# ABOUT THIS EXERCISE
Pictures excluded, retype the lines from the one containing "Open the help manual book icon" through the last line of the data below, both included.

(Records drawn from a dataset)
--- START ---

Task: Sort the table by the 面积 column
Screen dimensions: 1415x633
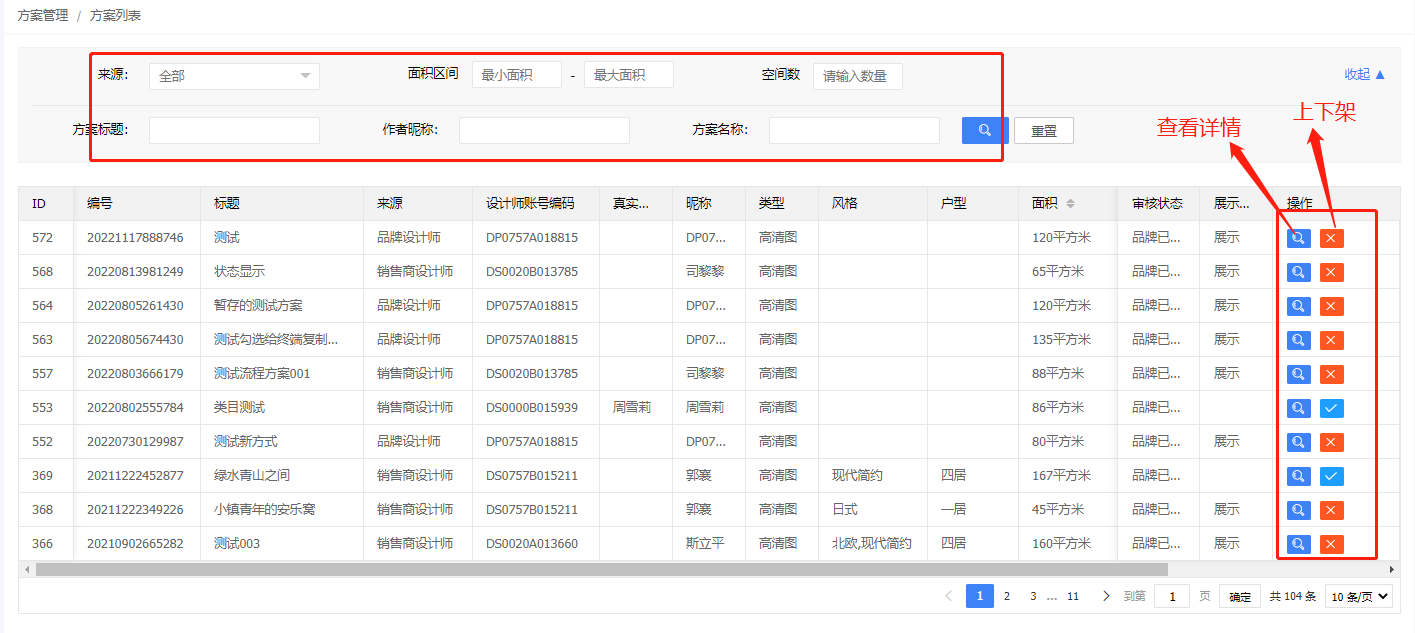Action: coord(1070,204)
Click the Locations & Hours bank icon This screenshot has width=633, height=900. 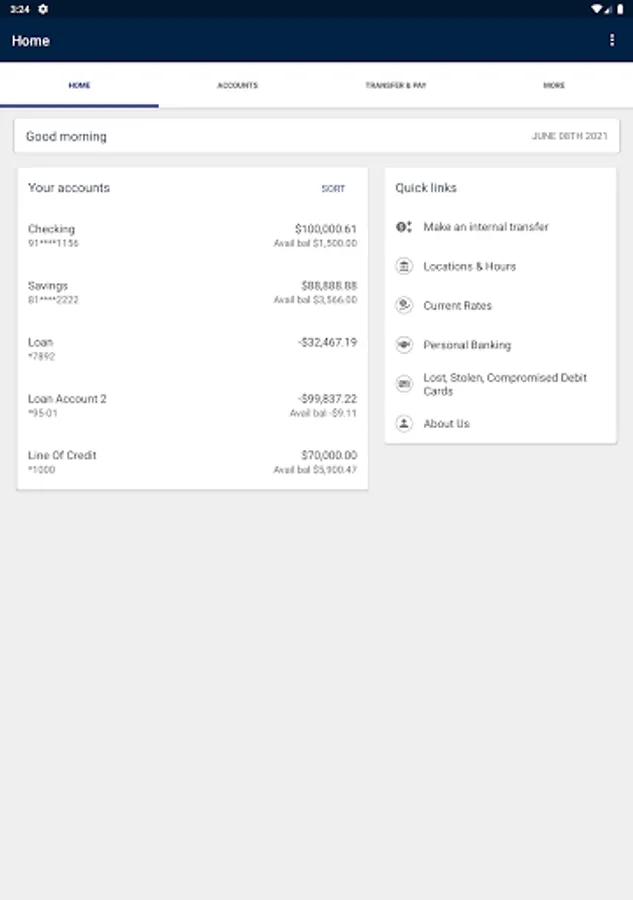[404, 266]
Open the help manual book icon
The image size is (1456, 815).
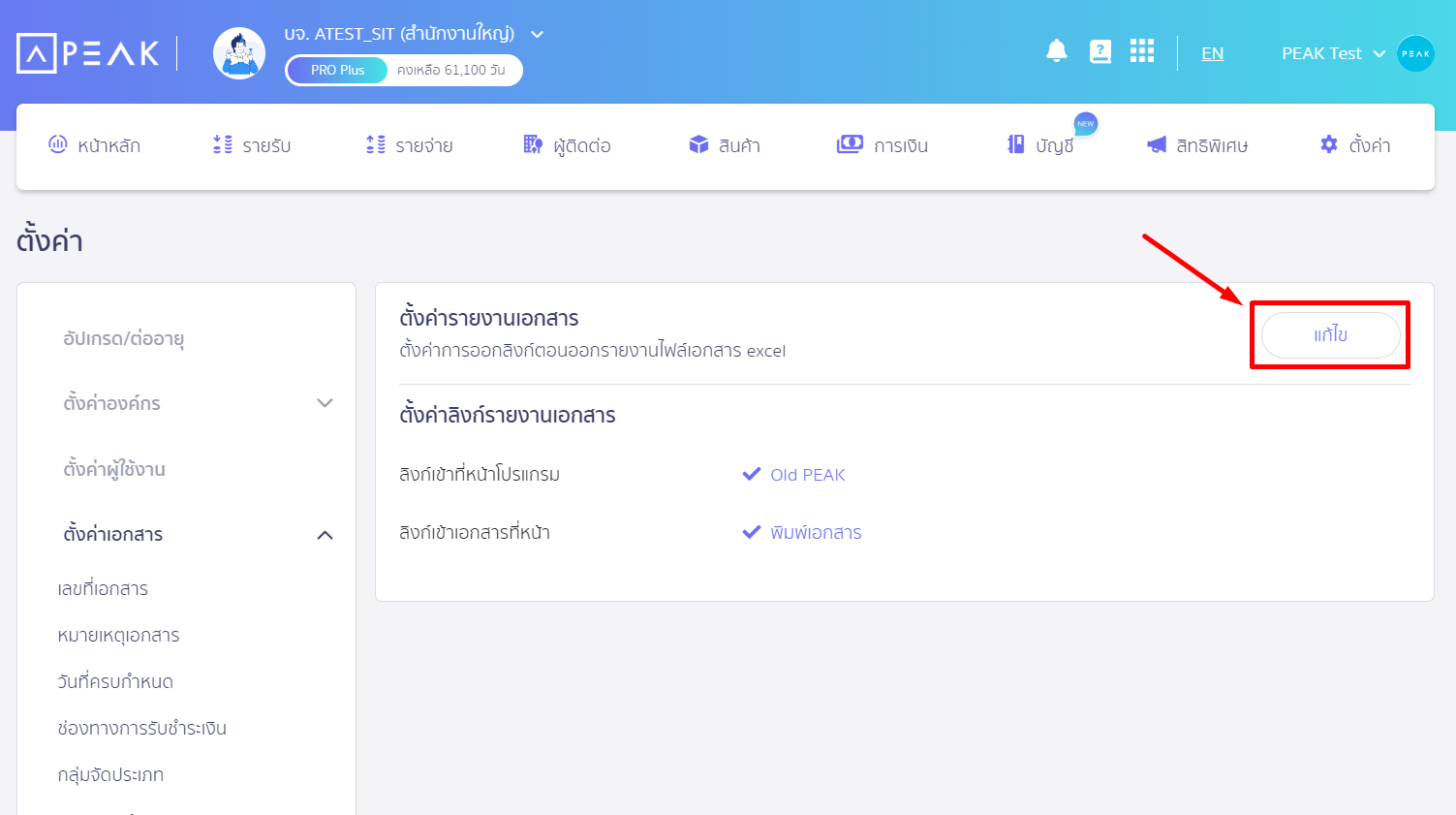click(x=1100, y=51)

--- END ---

# WRITTEN ANSWER
Open the help manual book icon
The image size is (1456, 815).
click(x=1100, y=51)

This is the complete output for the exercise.